I’ve read in a few places on the board here that bottling in growlers is a risky proposition. I presume this is due to the nature of the capping mechanism.

I’me new to all of this, but have bottled at least a portion of all of the extract batches that I’ve brewed in growlers w/o issue.

Can some folks provide some commentary…pros/cons, etc. of using growlers to bottle?

Thanks all,
Bob

I asked this same question a week or so ago. You will have people say no, you will also say people say that they have had no problem. I even had someone say that the growler broke on them. In the end i decided to play it safe and put my beer in 22s.

I have done it - but I think the biggest concern others put forth the other day was that they aren’t rated for the pressure and you are risking the possibility of a “bottle bomb” exploding amongst your stash of beer - or worse.

Like I said, I have done it, probably won’t do it in the future.

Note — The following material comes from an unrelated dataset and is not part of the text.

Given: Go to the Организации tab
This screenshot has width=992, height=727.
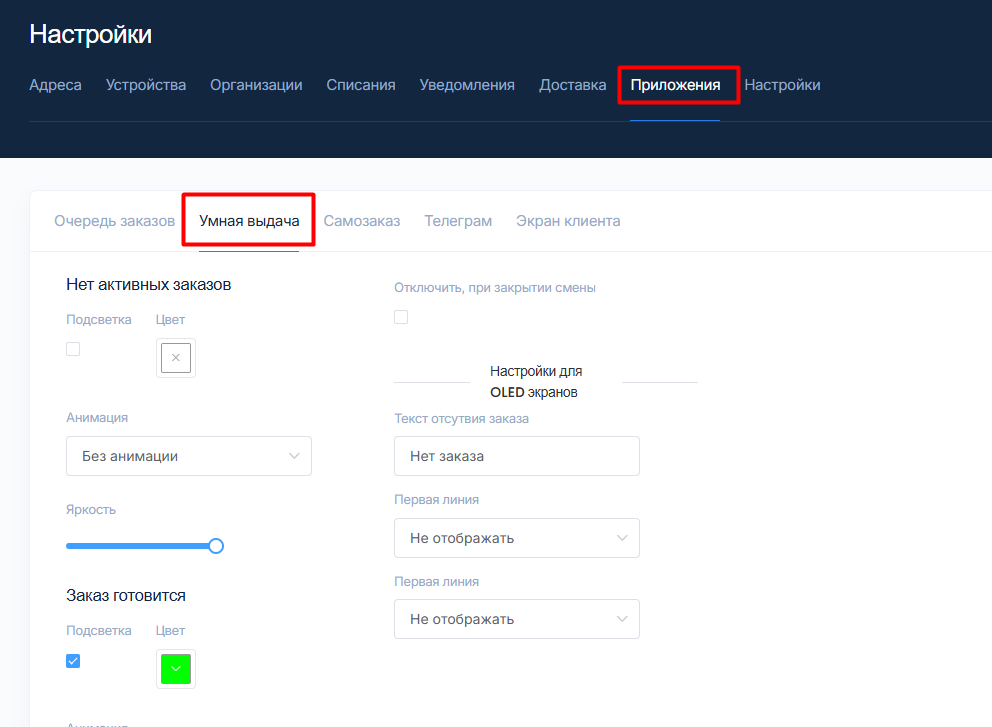Looking at the screenshot, I should pyautogui.click(x=256, y=85).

Thanks for the commentary.

The skeptic in me is inclined to continue to do it anyway…I wonder how many people have actually had one blow up on them vs. just repeat the warning and end up with an overblown sense of risk?

I think of it this way… The local microbrewerys that sell growlers put carbonated beer in them (obviously) and the carbonation stays in there until the container is opened…thus, isn’t the contents under pressure and thus, couldn’t one fairly conclude that they are indeed “rated” for pressure?

What am I missing? Is there something about the slowly building pressure that comes from bottle conditioning that somehow makes it different?

Their beer is already bottle conditioned and then bottled. The pressure their growlers see will not see the same pressure that your bottle conditioned beer will see. This is what I have gathered.

I mean it is already carbonated.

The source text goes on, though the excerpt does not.